Delay to Brussels' first pet crematorium
Plans for a first regional animal crematorium in the Brussels neighbourhood of Schaerbeek have stalled as a result of the recent municipal elections. “The lease contract with the municipality of Schaerbeek is still not completely finalised and due to
Plans for a first regional animal crematorium in the Brussels neighbourhood of Schaerbeek have stalled as a result of the recent municipal elections.
“The lease contract with the municipality of Schaerbeek is still not completely finalised and due to the municipal elections the negotiations are at a standstill,” Xavier Godart, director of the intercommunal organisation Cremabru, told Bruzz.
Cremabru manages the 90-year-old Uccle crematorium in Brussels and also the new regional crematorium in Evere, which opened earlier this year. With Evere’s fully operational, the intercommunal organisation can focus on its long-standing plan for the construction of an animal crematorium, estimated to cost €1.5 million.

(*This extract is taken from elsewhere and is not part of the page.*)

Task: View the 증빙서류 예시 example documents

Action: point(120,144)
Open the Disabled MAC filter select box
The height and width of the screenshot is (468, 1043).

The Brussels parliament unanimously adopted a 2008 resolution by René Coppens (Open VLD) asking the government to investigate the feasibility of an animal crematorium, with the assignment eventually ending up with Cremabru.
A site was found two years ago and the Schaerbeek municipality agreed to build the animal crematorium in the municipal cemetery “but on a separate plot so there can be no confusion,” Godart clarified.
The intercommunal plans to build a crematorium where 5,000 small pets, mainly dogs and cats, can be cremated every year. A memorial park with a scattering field is also planned next door, but all progress has stalled.
“We have to conclude a 99-year long lease with the municipality of Schaerbeek, but there are still two small points that have not been finalised,” Godart said, one of those being the question of who bears the remediation costs for the lightly polluted site.
“Due to the municipal elections, there will be no further negotiations for the time being. We will wait until the new alderman in charge is known. The construction of the crematorium in Evere also took much longer than initially thought.”
Only once the lease is signed can specifications be drawn up and an architect and contractor sought.
Benjamin Pendville, who runs the first animal funeral home in Brussels after his father founded it 30 years ago, said the need for a pet crematorium in the Belgian capital was high.
“We handle 400 to 500 individual cremations of small pets, dogs and cats, but also mice, hamsters and the occasional bird, every year, as well as several hundred collective cremations,” Pendville said, noting that the funeral home currently directs those seeking cremations to places in Flanders and Wallonia, which together have more than 20 such crematoriums.
“It’s difficult for our Brussels customers. They face three-quarters of an hour or an hour of travelling time.”
Usually the customers take the ashes home with them afterwards, Pendville said: “They then often have them processed, for example in a piece of jewellery or key ring.”
Those who want can also take the ashes to the animal cemetery in Ixelles, which has a scattering meadow and an urn site. At the animal cemetery in Woluwe-Saint-Pierre, dogs and cats can also be buried in the ground, but this is only possible if the owners live in the municipality or neighbouring Woluwe-Saint-Lambert
Being cremated together with your pet is not allowed in the Brussels region, Godart said.
In Flanders, however, people can be buried with their previously deceased and cremated pet since the beginning of this year. The urn containing the animal's ashes is placed in their owner's grave.
Outgoing minister Bernard Clerfayt, who was responsible for animal welfare, also wanted to make this possible in Brussels and had it inscribed in the new animal welfare code, but the legislature failed to get approved.